- Interactive map of Ichigkat muja – Cordillera del Condor National Park
- Location: Peru Amazonas Region, Condorcanqui Province
- Coordinates: 3°23′34″S 78°6′49″W﻿ / ﻿3.39278°S 78.11361°W
- Area: 88,477 hectares (341.61 sq mi)
- Established: 10 August 2007
- Governing body: SERNANP
- Website: Parque Nacional Ichigkat Muja – Cordillera del Cóndor (in Spanish)

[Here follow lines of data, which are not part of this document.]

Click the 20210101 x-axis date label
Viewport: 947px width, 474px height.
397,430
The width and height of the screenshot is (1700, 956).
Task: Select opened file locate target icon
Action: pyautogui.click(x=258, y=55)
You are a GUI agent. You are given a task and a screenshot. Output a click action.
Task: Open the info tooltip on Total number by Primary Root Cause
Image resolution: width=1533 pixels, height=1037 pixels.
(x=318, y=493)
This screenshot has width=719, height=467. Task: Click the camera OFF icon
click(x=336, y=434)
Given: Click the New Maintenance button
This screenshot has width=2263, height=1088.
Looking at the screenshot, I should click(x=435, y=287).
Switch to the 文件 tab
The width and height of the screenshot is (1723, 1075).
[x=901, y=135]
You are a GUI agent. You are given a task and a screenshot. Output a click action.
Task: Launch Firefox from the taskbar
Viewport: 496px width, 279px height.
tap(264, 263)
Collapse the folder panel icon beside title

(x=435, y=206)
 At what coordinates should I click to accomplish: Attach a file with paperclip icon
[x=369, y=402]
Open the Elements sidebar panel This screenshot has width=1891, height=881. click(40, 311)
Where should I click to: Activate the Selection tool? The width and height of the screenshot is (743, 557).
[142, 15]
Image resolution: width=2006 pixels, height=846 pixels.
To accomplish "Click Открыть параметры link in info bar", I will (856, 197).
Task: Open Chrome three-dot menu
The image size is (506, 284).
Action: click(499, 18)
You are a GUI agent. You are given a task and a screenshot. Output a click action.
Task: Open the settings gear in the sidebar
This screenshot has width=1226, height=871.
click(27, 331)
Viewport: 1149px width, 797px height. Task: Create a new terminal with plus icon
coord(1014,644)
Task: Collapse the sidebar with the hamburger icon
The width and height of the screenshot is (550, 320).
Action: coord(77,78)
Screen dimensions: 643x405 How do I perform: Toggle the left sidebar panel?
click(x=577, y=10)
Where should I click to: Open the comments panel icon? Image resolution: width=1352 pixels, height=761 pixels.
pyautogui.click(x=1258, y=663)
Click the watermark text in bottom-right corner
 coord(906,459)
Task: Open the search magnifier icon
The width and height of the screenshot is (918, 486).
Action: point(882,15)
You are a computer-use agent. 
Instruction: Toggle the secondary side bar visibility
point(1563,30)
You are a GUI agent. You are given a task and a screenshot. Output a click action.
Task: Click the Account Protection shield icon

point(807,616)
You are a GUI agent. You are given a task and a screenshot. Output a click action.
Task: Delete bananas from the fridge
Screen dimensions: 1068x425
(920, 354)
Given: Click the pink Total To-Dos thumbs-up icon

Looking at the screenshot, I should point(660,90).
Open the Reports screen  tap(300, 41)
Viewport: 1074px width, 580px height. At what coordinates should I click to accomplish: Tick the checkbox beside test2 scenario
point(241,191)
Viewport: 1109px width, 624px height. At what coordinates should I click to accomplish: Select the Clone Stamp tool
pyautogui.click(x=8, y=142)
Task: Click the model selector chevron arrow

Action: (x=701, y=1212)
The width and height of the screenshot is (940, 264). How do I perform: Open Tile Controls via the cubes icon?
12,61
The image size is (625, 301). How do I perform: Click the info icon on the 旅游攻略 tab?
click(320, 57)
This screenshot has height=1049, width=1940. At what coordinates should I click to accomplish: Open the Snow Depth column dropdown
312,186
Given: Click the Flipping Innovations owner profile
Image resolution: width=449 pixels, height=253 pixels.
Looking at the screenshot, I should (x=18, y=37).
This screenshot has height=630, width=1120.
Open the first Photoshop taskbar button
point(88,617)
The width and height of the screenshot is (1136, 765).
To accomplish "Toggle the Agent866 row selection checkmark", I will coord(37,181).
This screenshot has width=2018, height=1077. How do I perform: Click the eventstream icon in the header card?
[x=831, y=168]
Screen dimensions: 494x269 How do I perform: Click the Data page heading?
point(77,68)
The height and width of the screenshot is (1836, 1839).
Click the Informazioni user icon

= Ichigkat Muja – Cordillera del Condor National Park =

National park in Peru

The Ichigkat Muja – Cordillera del Condor National Park (Parque Nacional Ichigkat muja – Cordillera del Cóndor) is a protected area in Peru located in the region of Amazonas. It protects part of the Eastern Andes forests at the Cordillera del Condor mountain range.

== Geography ==
Cordillera del Condor National Park is located in the region of Amazonas, in northern Peru, next to the border with Ecuador. The main geographic feature is the Cordillera del Condor, a forested mountain range with moderate to steep slopes, that occupies almost 90% of the park area. The rest of the area is occupied by low hills and river terraces, being the main watercourses the Cenepa and the Santiago rivers. The highest elevation in the park is ca. 2500 m.

== Climate ==
Cordillera del Condor National Park has a wet tropical climate. The climograph data corresponds to the village of Coangos, in Ecuador (1576 m of elevation), just outside the national park and near the Peruvian border.

== Ecology ==
This national park protects part of the Eastern Cordillera Real montane forests ecoregion. These forests grow smaller as elevation increases, becoming cloud forests at high elevations and dwarf forests at mountain tops.

=== Flora ===
Some of the plant species present in the area are: Alchornea triplinervia, Miconia spp., Piper aduncum, Iriartea deltoidea, Anthurium spp., Solanum grandiflorum, Inga spp., Uncaria tomentosa, Ochroma pyramidale, Minquartia guianensis, Eryngium foetidum, Perebea guianensis, Socratea exorrhiza, Cedrelinga cateniformis, Weinmannia spp., Calathea loeseneri, Palicourea spp., Oenocarpus bataua, Clethra castaneifolia, Gynerium sagittatum, Senna alata, etc.

=== Fauna ===
Some of the birds present in the park are: the Andean cock-of-the-rock, the oilbird, the white-throated toucan, the blue-and-yellow macaw, the ornate hawk-eagle, the green hermit, etc.

Among the mammal species present in the park are: the Venezuelan red howler, the jaguar, the white-lipped peccary, the Amazon dwarf squirrel, the southern tamandua, the neotropical otter, the nine-banded armadillo, etc.